実は謎だらけの人気者シャチ、ひとつの種ではない? 暮らしは? なぜボートを攻撃?

 シャチは何千年もの間、人々を魅了してきた。その印象的な外見と遊び心のある知性は神話、大ヒット映画、ミーム(ネット上の流行)、そして、海洋生物学者による数多くの研究にインスピレーションを与えてきた。

 しかし、このように多くの人が魅せられているにもかかわらず、シャチは依然として、最も解明が進んでいない海洋生物のひとつだ。世界の海には約5万頭のシャチがいると推定されているが、どこに暮らしているのか、どの群れが人間の活動によって脅威にさらされているのか、また、ボートへの攻撃といった行動の要因もまったく明らかになっていない。シャチは本当に1種しかいないかどうかさえわかっていない。

「地球上で最も広く分布している哺乳類は、人間を除けば、おそらく彼らでしょう」と米海洋大気局(NOAA)南西部水産科学センター海洋哺乳類遺伝学プログラムの個体群遺伝学ゲノム学研究員であるフィリップ・モリン氏は述べている、「つまり、特に米国と北欧を除く場所では、シャチの分布、数、タイプ間のつながりに関する情報はないということです」

 こうした知識の欠如により、シャチは国際自然保護連合(IUCN)のレッドリストで、2万種以上の種とともに「データ不足」に分類されている。つまり、保全状況などの評価に十分な情報がないということだ。

 科学者は何十年もの間、マイルカ科最大の動物である謎の多いシャチを研究するという難題に取り組んできた。海面水温の上昇、乱獲、生息地の喪失、船舶交通量の増加など、人間の活動に起因する新たな圧力が生じている今、こうした取り組みはかつてないほど重要になっている。

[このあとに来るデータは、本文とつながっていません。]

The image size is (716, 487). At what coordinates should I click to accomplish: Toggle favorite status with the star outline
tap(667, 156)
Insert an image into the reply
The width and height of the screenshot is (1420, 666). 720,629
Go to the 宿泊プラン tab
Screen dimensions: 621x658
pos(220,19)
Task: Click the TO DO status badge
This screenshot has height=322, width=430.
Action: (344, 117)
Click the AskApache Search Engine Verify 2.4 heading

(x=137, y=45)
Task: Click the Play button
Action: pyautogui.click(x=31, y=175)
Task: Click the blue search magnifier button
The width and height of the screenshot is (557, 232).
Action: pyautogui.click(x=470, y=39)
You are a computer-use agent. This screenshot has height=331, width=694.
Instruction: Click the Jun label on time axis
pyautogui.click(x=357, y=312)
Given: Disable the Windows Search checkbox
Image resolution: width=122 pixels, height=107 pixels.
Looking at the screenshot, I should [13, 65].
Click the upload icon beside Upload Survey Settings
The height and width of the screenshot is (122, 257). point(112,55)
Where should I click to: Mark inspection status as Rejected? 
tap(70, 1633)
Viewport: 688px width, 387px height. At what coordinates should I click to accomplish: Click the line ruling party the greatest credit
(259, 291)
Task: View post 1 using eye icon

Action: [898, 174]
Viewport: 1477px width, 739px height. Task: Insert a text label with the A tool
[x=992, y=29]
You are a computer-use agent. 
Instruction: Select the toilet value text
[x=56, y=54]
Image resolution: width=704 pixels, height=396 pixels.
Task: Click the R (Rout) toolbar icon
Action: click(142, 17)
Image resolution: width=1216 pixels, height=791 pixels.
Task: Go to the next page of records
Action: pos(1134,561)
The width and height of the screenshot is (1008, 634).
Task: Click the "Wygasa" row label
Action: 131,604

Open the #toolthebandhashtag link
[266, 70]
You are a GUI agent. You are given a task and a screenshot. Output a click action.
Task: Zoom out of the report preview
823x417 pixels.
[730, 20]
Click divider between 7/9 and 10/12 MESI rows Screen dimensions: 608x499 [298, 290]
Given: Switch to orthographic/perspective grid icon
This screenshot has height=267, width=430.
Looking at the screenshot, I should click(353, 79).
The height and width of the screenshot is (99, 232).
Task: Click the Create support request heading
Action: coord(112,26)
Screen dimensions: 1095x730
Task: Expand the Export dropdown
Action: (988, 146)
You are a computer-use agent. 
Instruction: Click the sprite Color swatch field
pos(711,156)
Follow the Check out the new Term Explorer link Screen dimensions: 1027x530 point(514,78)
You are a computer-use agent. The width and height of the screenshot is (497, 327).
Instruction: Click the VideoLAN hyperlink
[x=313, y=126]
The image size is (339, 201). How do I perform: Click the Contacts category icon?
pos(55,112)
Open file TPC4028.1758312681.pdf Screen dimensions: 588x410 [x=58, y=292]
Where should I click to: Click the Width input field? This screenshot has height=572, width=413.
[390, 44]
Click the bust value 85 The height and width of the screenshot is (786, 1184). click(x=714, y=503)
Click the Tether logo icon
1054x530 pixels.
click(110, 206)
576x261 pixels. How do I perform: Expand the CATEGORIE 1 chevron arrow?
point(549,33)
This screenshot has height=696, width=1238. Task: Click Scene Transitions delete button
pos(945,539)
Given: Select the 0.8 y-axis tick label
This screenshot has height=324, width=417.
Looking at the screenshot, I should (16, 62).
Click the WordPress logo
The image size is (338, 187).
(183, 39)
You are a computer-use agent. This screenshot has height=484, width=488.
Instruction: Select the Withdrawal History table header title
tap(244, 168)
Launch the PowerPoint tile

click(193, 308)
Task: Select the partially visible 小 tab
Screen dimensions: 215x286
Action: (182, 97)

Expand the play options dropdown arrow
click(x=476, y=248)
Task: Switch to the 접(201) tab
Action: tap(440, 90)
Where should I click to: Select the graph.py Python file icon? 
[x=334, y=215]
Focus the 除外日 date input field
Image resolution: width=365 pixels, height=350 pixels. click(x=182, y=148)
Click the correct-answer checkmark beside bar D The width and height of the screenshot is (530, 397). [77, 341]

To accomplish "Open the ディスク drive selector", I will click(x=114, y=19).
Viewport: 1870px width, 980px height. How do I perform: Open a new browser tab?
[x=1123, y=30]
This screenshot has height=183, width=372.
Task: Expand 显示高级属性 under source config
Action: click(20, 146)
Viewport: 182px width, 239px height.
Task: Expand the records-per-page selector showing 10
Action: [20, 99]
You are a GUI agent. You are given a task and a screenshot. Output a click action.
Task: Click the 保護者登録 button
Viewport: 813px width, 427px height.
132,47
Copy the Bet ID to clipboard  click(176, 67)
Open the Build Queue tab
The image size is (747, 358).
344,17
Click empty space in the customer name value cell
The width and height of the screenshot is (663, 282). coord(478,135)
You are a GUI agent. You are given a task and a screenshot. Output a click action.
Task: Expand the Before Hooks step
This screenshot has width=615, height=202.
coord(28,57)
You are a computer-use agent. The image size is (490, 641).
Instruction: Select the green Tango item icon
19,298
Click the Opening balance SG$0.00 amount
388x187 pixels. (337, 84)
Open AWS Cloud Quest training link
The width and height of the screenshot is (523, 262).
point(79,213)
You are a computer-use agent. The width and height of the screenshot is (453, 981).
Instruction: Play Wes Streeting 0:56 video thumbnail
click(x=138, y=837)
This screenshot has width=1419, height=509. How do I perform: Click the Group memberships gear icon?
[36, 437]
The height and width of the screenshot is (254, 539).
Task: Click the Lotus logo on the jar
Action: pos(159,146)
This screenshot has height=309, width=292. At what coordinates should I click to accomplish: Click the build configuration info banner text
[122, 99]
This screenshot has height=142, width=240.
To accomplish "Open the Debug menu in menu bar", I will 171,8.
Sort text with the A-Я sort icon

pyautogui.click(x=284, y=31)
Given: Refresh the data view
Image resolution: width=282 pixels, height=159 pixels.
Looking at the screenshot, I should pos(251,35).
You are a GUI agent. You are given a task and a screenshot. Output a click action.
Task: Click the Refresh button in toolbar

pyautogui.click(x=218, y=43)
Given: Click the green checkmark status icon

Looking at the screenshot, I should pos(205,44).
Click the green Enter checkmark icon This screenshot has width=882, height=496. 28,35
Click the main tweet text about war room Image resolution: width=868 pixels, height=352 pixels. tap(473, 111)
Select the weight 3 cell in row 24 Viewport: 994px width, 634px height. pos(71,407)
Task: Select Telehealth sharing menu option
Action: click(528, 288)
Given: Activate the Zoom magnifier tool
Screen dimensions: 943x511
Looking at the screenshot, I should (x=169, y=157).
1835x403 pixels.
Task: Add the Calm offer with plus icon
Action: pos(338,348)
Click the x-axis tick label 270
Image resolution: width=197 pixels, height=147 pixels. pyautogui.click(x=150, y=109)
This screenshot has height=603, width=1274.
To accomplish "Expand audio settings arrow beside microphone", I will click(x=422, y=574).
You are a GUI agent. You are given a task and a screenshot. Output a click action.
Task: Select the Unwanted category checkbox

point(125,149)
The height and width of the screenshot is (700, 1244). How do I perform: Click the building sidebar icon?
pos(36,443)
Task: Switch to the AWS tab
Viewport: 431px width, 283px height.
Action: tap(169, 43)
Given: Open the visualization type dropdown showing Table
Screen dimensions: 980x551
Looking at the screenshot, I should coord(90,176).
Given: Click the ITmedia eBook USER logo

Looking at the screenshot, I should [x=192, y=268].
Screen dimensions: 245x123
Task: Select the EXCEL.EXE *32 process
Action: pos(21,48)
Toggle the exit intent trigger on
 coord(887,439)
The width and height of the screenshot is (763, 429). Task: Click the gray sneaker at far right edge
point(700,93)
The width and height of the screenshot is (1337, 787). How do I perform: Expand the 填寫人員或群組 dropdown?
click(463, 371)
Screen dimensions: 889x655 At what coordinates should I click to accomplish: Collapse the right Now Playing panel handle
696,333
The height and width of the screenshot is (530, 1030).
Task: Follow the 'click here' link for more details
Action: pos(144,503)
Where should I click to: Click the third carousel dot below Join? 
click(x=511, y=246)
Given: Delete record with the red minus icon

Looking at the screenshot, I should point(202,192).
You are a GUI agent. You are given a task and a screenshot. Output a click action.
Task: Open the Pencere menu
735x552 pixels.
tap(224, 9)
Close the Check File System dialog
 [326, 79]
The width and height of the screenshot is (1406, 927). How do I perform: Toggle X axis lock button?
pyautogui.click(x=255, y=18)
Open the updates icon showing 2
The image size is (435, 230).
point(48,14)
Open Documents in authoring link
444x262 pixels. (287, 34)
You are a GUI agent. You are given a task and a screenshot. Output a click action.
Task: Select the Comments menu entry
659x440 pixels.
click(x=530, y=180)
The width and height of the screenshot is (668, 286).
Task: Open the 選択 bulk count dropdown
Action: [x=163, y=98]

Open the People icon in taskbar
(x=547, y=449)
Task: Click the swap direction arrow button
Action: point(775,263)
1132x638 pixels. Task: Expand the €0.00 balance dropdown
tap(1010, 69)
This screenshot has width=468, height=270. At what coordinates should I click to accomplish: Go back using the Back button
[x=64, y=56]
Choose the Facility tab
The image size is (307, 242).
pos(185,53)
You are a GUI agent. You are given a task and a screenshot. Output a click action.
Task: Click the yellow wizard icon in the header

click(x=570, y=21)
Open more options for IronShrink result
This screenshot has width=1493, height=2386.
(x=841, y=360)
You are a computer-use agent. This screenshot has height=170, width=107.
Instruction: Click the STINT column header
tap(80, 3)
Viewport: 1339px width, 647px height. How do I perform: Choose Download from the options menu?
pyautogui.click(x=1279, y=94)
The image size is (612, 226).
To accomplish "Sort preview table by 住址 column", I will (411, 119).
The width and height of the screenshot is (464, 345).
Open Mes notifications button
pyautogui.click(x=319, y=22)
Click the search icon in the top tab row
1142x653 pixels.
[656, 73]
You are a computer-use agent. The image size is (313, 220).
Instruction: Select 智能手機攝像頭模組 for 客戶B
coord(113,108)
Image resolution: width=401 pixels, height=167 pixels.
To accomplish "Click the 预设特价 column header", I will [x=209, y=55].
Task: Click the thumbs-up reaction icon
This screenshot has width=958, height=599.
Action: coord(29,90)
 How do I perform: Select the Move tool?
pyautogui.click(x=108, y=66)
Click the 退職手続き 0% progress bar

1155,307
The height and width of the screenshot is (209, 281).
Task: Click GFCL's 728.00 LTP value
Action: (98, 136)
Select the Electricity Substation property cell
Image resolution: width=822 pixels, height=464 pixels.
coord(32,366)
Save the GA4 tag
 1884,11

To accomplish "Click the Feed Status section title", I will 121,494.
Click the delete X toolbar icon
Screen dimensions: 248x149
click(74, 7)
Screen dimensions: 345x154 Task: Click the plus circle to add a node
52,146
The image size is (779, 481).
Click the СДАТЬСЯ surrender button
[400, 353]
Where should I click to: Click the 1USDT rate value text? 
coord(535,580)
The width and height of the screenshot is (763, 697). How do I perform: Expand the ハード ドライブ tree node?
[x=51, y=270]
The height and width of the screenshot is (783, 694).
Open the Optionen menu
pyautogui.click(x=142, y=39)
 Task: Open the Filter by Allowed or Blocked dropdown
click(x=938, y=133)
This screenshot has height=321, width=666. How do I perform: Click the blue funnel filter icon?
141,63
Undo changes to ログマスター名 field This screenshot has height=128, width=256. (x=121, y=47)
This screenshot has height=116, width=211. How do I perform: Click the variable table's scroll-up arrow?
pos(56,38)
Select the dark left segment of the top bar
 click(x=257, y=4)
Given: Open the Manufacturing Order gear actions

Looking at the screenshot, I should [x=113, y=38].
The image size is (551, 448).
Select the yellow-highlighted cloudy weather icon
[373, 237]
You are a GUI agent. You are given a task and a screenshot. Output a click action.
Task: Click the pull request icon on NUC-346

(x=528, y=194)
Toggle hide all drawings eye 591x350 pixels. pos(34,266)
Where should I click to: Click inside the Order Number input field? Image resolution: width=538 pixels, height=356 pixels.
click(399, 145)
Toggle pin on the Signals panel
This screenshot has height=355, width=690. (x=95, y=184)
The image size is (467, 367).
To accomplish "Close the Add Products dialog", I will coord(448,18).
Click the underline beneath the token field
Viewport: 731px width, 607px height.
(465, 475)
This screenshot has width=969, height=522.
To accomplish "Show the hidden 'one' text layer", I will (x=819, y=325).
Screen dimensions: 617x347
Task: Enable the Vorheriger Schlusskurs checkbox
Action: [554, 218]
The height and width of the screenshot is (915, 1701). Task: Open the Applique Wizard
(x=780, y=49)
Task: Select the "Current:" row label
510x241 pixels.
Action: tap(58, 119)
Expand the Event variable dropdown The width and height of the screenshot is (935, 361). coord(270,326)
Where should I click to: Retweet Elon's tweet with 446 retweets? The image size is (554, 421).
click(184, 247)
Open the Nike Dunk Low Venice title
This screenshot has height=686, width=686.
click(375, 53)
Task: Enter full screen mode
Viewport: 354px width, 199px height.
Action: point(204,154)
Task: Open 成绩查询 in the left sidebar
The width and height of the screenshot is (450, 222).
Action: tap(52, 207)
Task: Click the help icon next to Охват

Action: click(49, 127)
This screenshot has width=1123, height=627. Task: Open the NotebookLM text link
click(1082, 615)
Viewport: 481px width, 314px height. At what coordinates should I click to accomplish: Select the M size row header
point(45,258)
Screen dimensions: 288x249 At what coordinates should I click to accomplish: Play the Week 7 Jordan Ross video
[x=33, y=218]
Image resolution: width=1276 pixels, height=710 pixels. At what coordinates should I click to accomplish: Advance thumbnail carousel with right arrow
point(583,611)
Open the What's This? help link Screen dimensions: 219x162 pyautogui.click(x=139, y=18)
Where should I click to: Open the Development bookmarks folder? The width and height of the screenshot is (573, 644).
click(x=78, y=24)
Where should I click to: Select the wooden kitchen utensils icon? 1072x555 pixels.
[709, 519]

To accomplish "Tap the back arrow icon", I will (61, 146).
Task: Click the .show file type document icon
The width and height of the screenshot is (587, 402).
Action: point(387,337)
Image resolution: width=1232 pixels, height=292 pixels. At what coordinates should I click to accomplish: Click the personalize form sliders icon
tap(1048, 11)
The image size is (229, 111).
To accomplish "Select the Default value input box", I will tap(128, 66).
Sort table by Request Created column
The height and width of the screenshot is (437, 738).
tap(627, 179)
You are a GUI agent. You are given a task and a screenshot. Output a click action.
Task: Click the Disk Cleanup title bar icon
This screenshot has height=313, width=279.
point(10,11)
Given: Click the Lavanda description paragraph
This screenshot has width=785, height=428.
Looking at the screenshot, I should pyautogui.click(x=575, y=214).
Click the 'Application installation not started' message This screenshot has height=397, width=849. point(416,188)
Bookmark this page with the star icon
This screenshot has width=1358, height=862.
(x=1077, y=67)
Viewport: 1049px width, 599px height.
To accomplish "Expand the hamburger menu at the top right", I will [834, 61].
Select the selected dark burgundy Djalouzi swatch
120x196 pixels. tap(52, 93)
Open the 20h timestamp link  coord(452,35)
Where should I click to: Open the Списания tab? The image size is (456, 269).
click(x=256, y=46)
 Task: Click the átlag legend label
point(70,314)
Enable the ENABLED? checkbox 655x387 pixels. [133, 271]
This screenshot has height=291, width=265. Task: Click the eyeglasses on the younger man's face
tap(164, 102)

 ここでは、シャチの研究者が夜も眠れないほど悩んでいる問題と解決への道筋を紹介しよう。

 シャチはOrcinus orcaという1つの種として分類されているが、多くの科学者は全く異なる複数の種から成ると確信している。

「このグループに属する種や亜種の数については、控えめに言っても、多くの意見の相違があります」とIUCN鯨類専門家グループのレッドリストコーディネーターを務める海洋哺乳類の専門家であるバーバラ・テイラー氏は話す。「個人的には、Orcinus orcaの下に複数の種が存在する可能性が高いと考えています」

 シャチは群れに独特の行動、食性、回遊パターン、さらには性格によって定義される「エコタイプ」に分類されている。

「ペンギンを食べるシャチもいます。彼らは狩りのとき、互いにコミュニケーションを取っており、非常に効率的です」とメキシコ北西部生物学研究センターの生物学者兼研究員であるラウル・オクタビオ・マルチネス・リンコン氏は話す。「それがエコタイプの定義の一部です。エコタイプは体の大きさのような物理的な特徴、あるいは食性やコミュニケーションなどの行動を意味します」

 シャチのエコタイプの生息域は、多くの場合で重複しているにもかかわらず、それぞれに明確な特徴があるのはさらに驚くべきことだ。例えば、通常、太平洋北西部で見られる定住型のシャチはサケに大きく依存している。一方で、回遊型のように、ほかの海洋哺乳類やイカなど、より多様な食性を持つシャチもいる。

 しかも、生息域が重複するこれらの群れは、互いに交流も交配もしていないようだ。実際、特定の群れが外部のシャチを避けたり、攻撃的になったりすることもある。シャチの強固な社会と家族の結束は、エコタイプの明確な区別が生まれた理由を説明するのに役立つ。

「定住型のさまざまな群れが集まり、パーティーを開きます」とモリン氏は話す。「彼らは一緒に遊び、食事をとります。社会的交流が多く、おそらく、ほとんどの繁殖がそのときに起きています。一方、定住型と回遊型が接触したときは、両者が互いを避けます」

 モリン氏は2024年3月、テイラー氏らとともに研究論文を発表し、回遊型と定住型のシャチは単にエコタイプが異なるだけでなく、異なる種だと主張するため、大量の生態学的、形態学的、遺伝学的なデータを提示した。

 海棲哺乳類学会分類委員会は2024年7月、これらのエコタイプを2つの異なる種ではなく亜種として分類することを決定した。それでも、こうした区別は、IUCNのレッドリストに基づいて保全へのアプローチを決定している国々において、的を絞った保全活動の推進につながる可能性がある。

 別々の種として認められれば、特定の群れの認知度が高まる可能性もある。例えば、南部の定住型は絶滅の危機にひんしているにもかかわらず、レッドリストではいまだに、1つの種として「データ不足」に分類されている。

 そのため、テイラー氏らは、種の保全状況にかかわらず、最も危機的な状況にあるシャチ(やほかの海洋哺乳類)の亜集団を優先的に保護すべきだと認識するモデルの構築に取り組んでいる。「私たちが取り組んでいるのは、評価対象とする亜集団の優先順位を付け、最も保護を必要としている亜集団を選択する方法を考えることです」とテイラー氏は話す。